The task will perform an investigation on the data used by existing and potential trans-continental communities, i.e. VRC, which have been previously identified in the CHAIN project and also new ones that could have emerged lately. This is of outmost importance since it will allow the different communities to avoid duplicated efforts and profit from other regions’ developments and data. In addition, this harmonisation will not be restricted to the regions targeted in this proposal, but also done in cooperation with European initiatives, so the European advances could have a higher impact by the definition and proposal of data standards worldwide. The collected data will be structured and the existing CHAIN Knowledge Base will be re-organised to present this new information in an interactive graphical and tabular format.

 

Task 4.2 – Analysis of existing and proposed Data Infrastructures - Leader: INFN


An analysis on the commonalities and differences of the available data bases/ repositories (format, range, granularity, etc.), their future challenges and the mostly related executed applications will be performed.
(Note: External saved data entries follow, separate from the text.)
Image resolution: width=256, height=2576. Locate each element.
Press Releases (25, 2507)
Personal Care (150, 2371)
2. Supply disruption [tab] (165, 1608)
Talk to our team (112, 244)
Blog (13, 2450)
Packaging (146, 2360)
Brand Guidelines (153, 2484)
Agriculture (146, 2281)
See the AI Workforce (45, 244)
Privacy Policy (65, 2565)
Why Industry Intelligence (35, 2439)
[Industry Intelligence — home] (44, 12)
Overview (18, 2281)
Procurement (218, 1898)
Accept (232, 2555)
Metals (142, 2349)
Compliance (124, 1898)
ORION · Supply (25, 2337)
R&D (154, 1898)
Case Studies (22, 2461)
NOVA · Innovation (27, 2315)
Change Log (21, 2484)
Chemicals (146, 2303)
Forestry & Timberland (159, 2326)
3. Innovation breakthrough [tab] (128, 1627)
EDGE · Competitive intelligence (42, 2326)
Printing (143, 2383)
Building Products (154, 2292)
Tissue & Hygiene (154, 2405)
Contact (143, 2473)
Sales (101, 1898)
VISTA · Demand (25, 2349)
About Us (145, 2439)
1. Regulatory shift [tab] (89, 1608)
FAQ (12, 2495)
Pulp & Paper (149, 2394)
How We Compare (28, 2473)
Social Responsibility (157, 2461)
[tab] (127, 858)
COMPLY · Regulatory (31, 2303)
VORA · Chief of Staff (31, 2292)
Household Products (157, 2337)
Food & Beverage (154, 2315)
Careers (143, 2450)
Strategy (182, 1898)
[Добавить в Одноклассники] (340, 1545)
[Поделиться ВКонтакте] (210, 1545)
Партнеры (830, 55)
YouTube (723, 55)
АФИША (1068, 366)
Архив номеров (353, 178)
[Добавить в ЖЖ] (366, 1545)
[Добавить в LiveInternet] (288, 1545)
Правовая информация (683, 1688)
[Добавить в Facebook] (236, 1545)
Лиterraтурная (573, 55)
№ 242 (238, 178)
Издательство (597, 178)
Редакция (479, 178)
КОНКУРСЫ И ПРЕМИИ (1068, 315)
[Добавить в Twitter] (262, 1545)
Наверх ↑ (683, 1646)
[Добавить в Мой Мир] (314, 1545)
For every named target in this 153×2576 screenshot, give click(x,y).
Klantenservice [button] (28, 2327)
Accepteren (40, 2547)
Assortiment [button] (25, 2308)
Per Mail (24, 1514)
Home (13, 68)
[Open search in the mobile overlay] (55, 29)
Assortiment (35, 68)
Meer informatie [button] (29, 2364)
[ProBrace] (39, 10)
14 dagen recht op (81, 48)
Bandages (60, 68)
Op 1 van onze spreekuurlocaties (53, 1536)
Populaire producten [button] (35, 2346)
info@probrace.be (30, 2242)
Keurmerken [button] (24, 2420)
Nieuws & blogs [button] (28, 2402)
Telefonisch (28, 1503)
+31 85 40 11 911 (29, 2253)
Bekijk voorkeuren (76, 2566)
The analysis will take into account the actions performed in WP3 in order to count on as many computational platforms as possible and will be based on:
the existing plans of relevant organisations, initiatives (e.g. identified VRCs, projects like EGI, PRACE, StratusLab) and/or committees (e.g. ESFRI), etc.; the preliminary results of the Task 4.1; the feedbacks received during the thematic workshops and high-level conferences (together with WP2).

 

Task 4.3 – Use cases - Leader: CIEMAT


For the results gathered in Task 4.2, two use cases will be proposed. These use cases are expected to be steps forward in order to achieve a common format for the stored data by means of software developments that could make all of them compatible and ‘interoperable’, this is, data stored in different formats could become valid for either a specific application or for several of them. The different actions developed in WP5 will be incorporated in order to enhance the impact of the use cases. The task will cooperate also with WP2 to make appropriate dissemination use of these activities and possibly outreach to other scientific groups and VRCs.